Extracted data entries
* * * *

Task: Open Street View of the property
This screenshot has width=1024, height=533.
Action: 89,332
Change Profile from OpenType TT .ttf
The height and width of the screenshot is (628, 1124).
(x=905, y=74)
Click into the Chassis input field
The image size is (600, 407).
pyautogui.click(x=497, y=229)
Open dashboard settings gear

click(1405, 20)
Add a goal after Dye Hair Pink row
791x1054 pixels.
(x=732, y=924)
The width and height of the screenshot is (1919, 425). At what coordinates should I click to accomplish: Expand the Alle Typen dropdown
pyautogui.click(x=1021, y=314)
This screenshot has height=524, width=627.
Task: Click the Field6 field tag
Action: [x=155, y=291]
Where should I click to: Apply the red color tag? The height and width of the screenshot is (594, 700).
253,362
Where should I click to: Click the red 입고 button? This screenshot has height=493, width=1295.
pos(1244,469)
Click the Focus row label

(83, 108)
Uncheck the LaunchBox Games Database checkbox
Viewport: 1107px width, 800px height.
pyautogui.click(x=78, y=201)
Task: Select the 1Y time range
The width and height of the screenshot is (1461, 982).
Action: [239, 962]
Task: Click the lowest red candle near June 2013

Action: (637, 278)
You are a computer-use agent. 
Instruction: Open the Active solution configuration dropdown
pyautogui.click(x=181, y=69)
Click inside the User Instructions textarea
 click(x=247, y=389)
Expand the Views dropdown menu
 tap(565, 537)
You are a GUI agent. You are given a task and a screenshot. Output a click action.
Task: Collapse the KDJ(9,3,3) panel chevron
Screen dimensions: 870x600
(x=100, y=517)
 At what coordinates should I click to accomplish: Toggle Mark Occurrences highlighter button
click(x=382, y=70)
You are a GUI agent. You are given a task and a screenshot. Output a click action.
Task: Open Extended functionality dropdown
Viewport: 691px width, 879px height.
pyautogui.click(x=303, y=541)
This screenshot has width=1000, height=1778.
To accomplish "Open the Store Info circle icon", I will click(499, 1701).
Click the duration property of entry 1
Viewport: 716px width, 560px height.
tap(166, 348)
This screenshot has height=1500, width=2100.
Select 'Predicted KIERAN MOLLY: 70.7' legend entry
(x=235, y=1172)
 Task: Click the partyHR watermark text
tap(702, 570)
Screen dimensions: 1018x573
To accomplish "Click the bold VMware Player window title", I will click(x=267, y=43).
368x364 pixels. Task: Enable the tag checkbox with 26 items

* * * *

Work to complete> Retype all of the entries. Keep each one exactly as written.

Result for this task>
Task: Open Street View of the property
This screenshot has width=1024, height=533.
Action: 89,332
Change Profile from OpenType TT .ttf
The height and width of the screenshot is (628, 1124).
(x=905, y=74)
Click into the Chassis input field
The image size is (600, 407).
pyautogui.click(x=497, y=229)
Open dashboard settings gear

click(1405, 20)
Add a goal after Dye Hair Pink row
791x1054 pixels.
(x=732, y=924)
The width and height of the screenshot is (1919, 425). At what coordinates should I click to accomplish: Expand the Alle Typen dropdown
pyautogui.click(x=1021, y=314)
This screenshot has height=524, width=627.
Task: Click the Field6 field tag
Action: [x=155, y=291]
Where should I click to: Apply the red color tag? The height and width of the screenshot is (594, 700).
253,362
Where should I click to: Click the red 입고 button? This screenshot has height=493, width=1295.
pos(1244,469)
Click the Focus row label

(83, 108)
Uncheck the LaunchBox Games Database checkbox
Viewport: 1107px width, 800px height.
pyautogui.click(x=78, y=201)
Task: Select the 1Y time range
The width and height of the screenshot is (1461, 982).
Action: [239, 962]
Task: Click the lowest red candle near June 2013

Action: (637, 278)
You are a computer-use agent. 
Instruction: Open the Active solution configuration dropdown
pyautogui.click(x=181, y=69)
Click inside the User Instructions textarea
 click(x=247, y=389)
Expand the Views dropdown menu
 tap(565, 537)
You are a GUI agent. You are given a task and a screenshot. Output a click action.
Task: Collapse the KDJ(9,3,3) panel chevron
Screen dimensions: 870x600
(x=100, y=517)
 At what coordinates should I click to accomplish: Toggle Mark Occurrences highlighter button
click(x=382, y=70)
You are a GUI agent. You are given a task and a screenshot. Output a click action.
Task: Open Extended functionality dropdown
Viewport: 691px width, 879px height.
pyautogui.click(x=303, y=541)
This screenshot has width=1000, height=1778.
To accomplish "Open the Store Info circle icon", I will click(499, 1701).
Click the duration property of entry 1
Viewport: 716px width, 560px height.
tap(166, 348)
This screenshot has height=1500, width=2100.
Select 'Predicted KIERAN MOLLY: 70.7' legend entry
(x=235, y=1172)
 Task: Click the partyHR watermark text
tap(702, 570)
Screen dimensions: 1018x573
To accomplish "Click the bold VMware Player window title", I will click(x=267, y=43).
368x364 pixels. Task: Enable the tag checkbox with 26 items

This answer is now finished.